_Problem details_
Once you find the line in the listing below that contains "Image resolution: width=210", copy it and every following line exactly, stopping at the end.

[Dataset records Boundary: Start]

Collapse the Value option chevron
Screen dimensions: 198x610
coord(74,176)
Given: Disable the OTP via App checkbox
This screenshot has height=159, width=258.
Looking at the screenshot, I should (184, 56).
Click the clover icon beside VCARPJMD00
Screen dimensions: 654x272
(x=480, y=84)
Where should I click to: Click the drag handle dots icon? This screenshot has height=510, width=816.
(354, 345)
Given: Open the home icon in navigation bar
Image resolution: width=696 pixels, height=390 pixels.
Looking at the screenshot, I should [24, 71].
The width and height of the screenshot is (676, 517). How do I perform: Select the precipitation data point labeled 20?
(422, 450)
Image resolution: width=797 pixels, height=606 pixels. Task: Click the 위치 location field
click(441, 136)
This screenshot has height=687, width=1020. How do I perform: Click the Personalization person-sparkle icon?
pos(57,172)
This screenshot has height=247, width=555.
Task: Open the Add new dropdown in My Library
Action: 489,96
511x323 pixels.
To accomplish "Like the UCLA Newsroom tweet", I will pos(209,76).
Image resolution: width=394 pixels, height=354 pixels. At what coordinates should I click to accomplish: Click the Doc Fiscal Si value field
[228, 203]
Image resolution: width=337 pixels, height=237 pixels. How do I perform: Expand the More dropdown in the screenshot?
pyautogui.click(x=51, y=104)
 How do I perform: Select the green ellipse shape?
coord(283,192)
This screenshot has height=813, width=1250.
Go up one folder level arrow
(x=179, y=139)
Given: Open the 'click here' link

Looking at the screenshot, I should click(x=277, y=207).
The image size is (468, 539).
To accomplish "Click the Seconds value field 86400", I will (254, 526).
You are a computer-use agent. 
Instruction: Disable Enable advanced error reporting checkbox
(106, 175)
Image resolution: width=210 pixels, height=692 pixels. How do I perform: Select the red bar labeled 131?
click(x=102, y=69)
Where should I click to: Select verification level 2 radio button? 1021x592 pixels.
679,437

[Dataset records Boundary: End]

_Response to this task_
Image resolution: width=210 pixels, height=692 pixels. How do I perform: Select the red bar labeled 131?
click(x=102, y=69)
Where should I click to: Select verification level 2 radio button? 1021x592 pixels.
679,437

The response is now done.